Thiol–Maleimide Michael Addition Click Reaction: A New Route to Surface Modification of Porous Polymeric Monolith

A new and efficient approach based on the thiol–maleimide Michael addition click reaction is presented for the post‐polymerization modification of porous monoliths. To establish the method, a generic matrix containing N ‐hydroxysuccinimide esters (NHS) as surface reactive units is synthesized inside a capillary column through photoinduced polymerization of N ‐acryloxysuccininimide and ethylene glycol dimethylacrylate. The as‐obtained reactive monolith is further surface‐functionalized through nucleophilic substitution of the NHS units with 2‐aminoethanethiol.

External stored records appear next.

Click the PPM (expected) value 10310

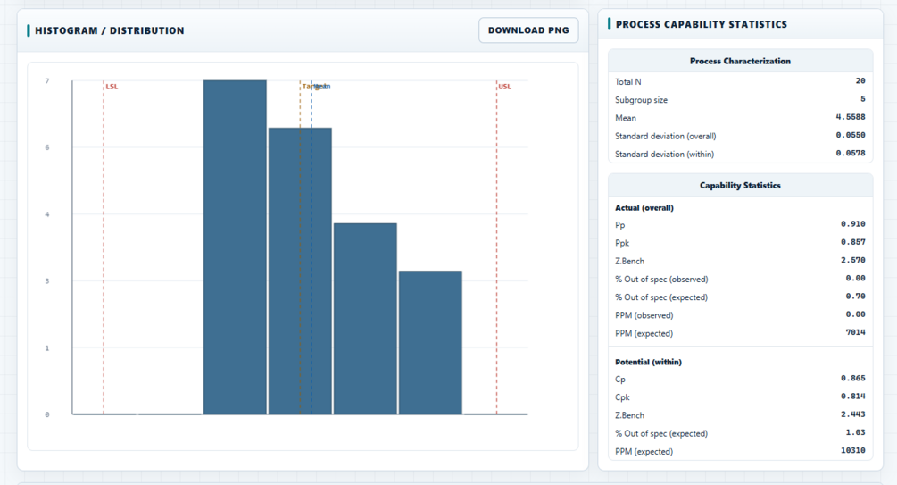(x=853, y=451)
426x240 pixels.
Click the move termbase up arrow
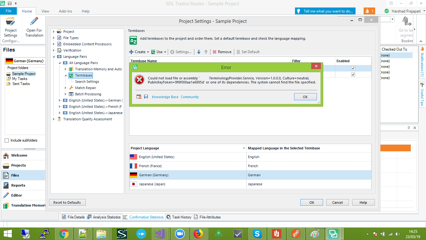coord(206,52)
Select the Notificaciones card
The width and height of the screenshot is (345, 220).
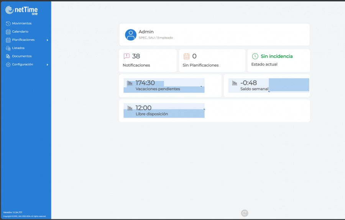pos(148,60)
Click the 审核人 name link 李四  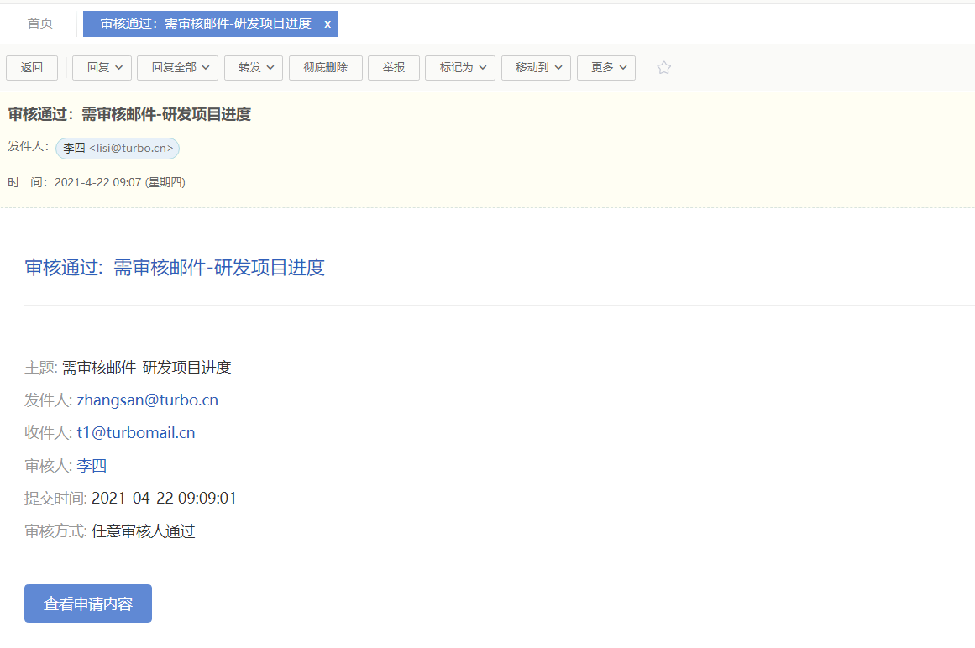point(92,466)
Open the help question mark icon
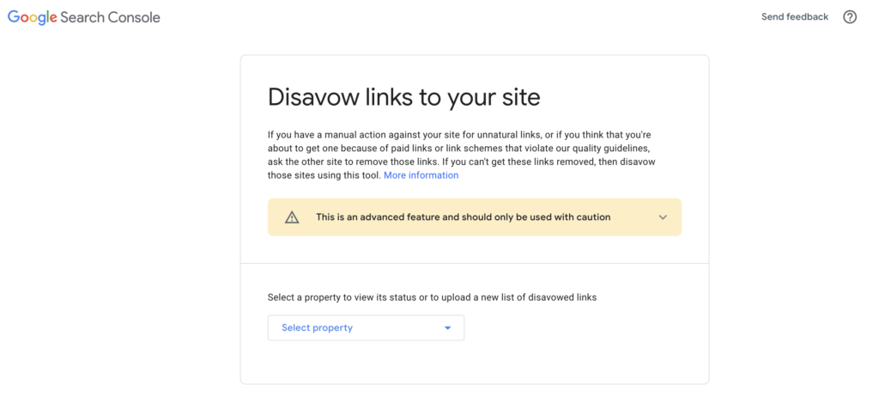The width and height of the screenshot is (879, 403). [850, 17]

Following such an approach, free thiols are available for reacting with functional maleimides through Michael addition. Success of the successive molecular level surface functionalization steps is ascertained by Raman spectroscopy measurements. Of utmost importance, it is undoubtedly demonstrated that the chemical nature, i.e., hydrophilic versus hydrophobic, of the surface‐grafted maleimide governs the surface properties of the corresponding monoliths. More precisely, the electrochromatographic separation mode is found to be intimately correlated to the chemical nature—C8‐like versus COOH‐like—of the maleimide‐functionalized monolith allowing separation upon either reversed‐phase or hydrophilic interaction modes, respectively. Furthermore, the strategy is extended to enhancement of surface NHS reactivity enabling the efficient grafting of model biomacromolecule via a spacer arm‐driven effect.